E chegando próximo ao meio do ano, além das férias, nessa escola tem mais uma coisa que é tradição: Festa Julina. Evento onde todas as turmas são chamadas para apresentar uma atividade de dança, que vale a nota do bimestre em Educação Física. Então, todo mundo acaba participando porque não quer ficar com uma nota baixa manchando o boletim.
Fomos informados pelo diretor que a tal época se aproximava novamente e devíamos decidir o que apresentaríamos, o que seria feito numa reunião logo após o término das aulas do dia. Foi feita uma votação e aconteceu o que eu e minhas amigas suponhamos: Quadrilha. Eu preferia uma dança mais moderna, mais divertida, mas democracia é democracia. Logo os superiores souberam de nossa decisão.
Na sexta-feira seguinte, a tarde, nos reunimos novamente, dessa vez no pátio para o primeiro ensaio. Mas, primeiro, devíamos decidir quais seriam os casais.
- Quer apostar que todo mundo vai querer ser o par do Vitor? – comentou Marina
Ele é o crush de 90% das meninas da nossa classe. Ele é bonitinho, simpático e claro, joga futebol muito bem. Eu tive uma queda por ele no início do ano, mas não passou disso. Mesmo eu sendo tecnicamente popular, ele nunca trocou nada além de bom dia comigo.
E minha amiga estava mais que certa. Outra medida teve que ser tomada para que fosse justo. Afinal, pares para dança precisavam ser formados o mais rápido possível. Nosso representante de turma tomou a frente e disse:
- Meninas, não podem ficar todos como par do Vitinho, assim não conseguimos formar uma quadrilha. O que acham de fazermos um sorteio e tirar as duplas na sorte? Quem concorda levante a mão.

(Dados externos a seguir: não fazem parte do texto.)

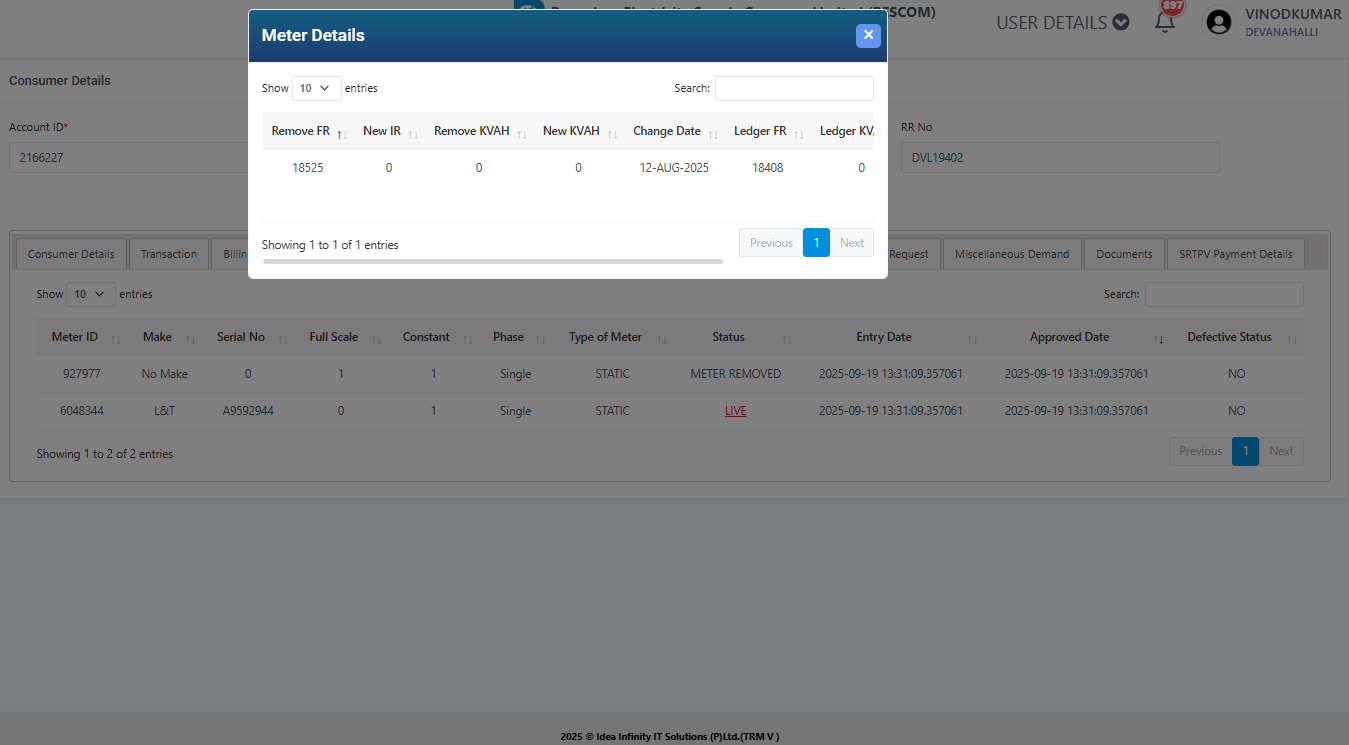Open entries count dropdown in Meter Details
The width and height of the screenshot is (1349, 745).
[x=316, y=88]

Aquilo tinha muito potencial para dar muito bem ou muito errado, mas foi a única e melhor ideia que surgiu, então eu, minhas amigas e mais um monte de gente levantou a mão e tínhamos um sorteio para realizar agora. Cada um escreveu seu nome num papel e os nomes foram separados em meninos e meninas. Somos uma turma mista o suficiente para que nenhum par fosse de duas garotas ou de dois garotos, o que há meu ver não tem problema algum.

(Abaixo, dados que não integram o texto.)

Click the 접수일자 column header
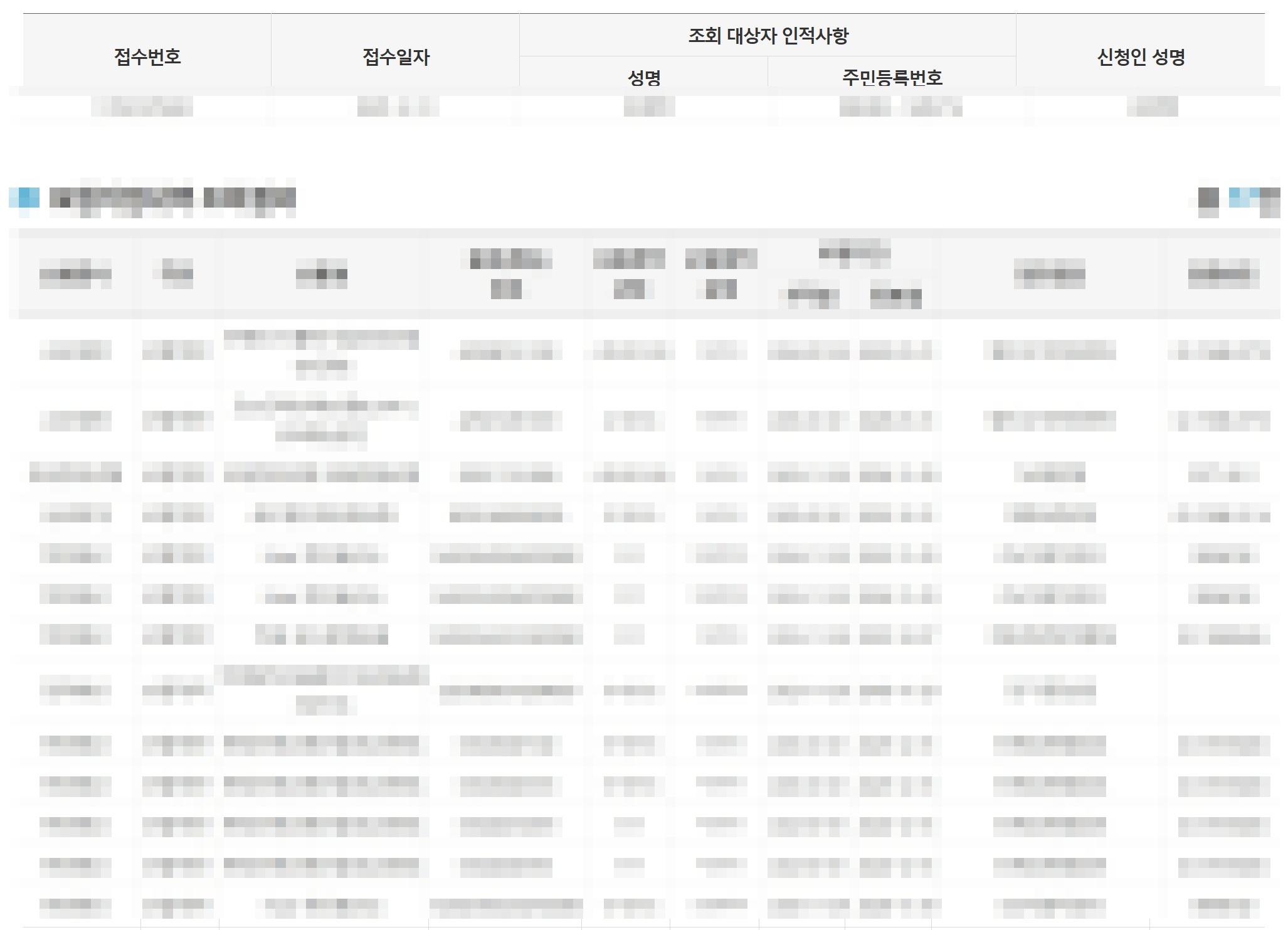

E começou a retirada dos papéis dos casais. Eu me senti muito em Jogos Vorazes, onde um menino e uma menina são escolhidos como tributos, ou melhor, para uma sessão de tortura de cinco minutos na frente da escola toda e dos seus familiares também. Não há humilhação pior para um adolescente de classe média alta.

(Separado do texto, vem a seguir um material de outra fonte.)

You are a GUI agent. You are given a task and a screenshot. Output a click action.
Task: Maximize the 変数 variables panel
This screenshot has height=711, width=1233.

Minhas amigas foram logo tiradas. Jolynn teve a sorte (ou seria inveja) de ficar com o Vitor. Já Marina ficou com o Antônio, que é dá turma dos inteligentes da sala. Sorte a dela, ela tá a fim dele tem um tempinho, pode ser uma boa chance para ela finalmente dar uma investida nele.
E eu, bem, logo chegou a minha vez e vi que aquela dança de festa julina poderia ser a pior da minha vida, com direito a esse drama mesmo, eu posso. Me deixa! Quem ficou como meu par é Otávio, que é da turma do fundão. Eu não me dou muito bem com eles, sendo sincera. Eles já fizeram comentários sobre mim dos quais não gostei e acabei tomando ranço mesmo.
Ele se aproximou de mim logo em seguida, enquanto os outros nomes ainda eram tirados. Sorriu, meio sem graça, por conta de todo o histórico e só falou:
- Olá, Luísa! Olha, eu sei que não queria que fosse meu par. Na verdade, acho essa história de dança toda um saco, só estou fazendo pela minha nota mesmo.
- Pelo menos nisso a gente concorda! – cruzei os braços
- Quero também pedir desculpas pelo que meus amigos falaram de você. Tem horas que eles são uns babacas!
- Tem horas? – ironizei
- Tá bom, eles sempre são. Admito que pensava igual antes, mas agora sei que não se pode dizer isso de uma garota.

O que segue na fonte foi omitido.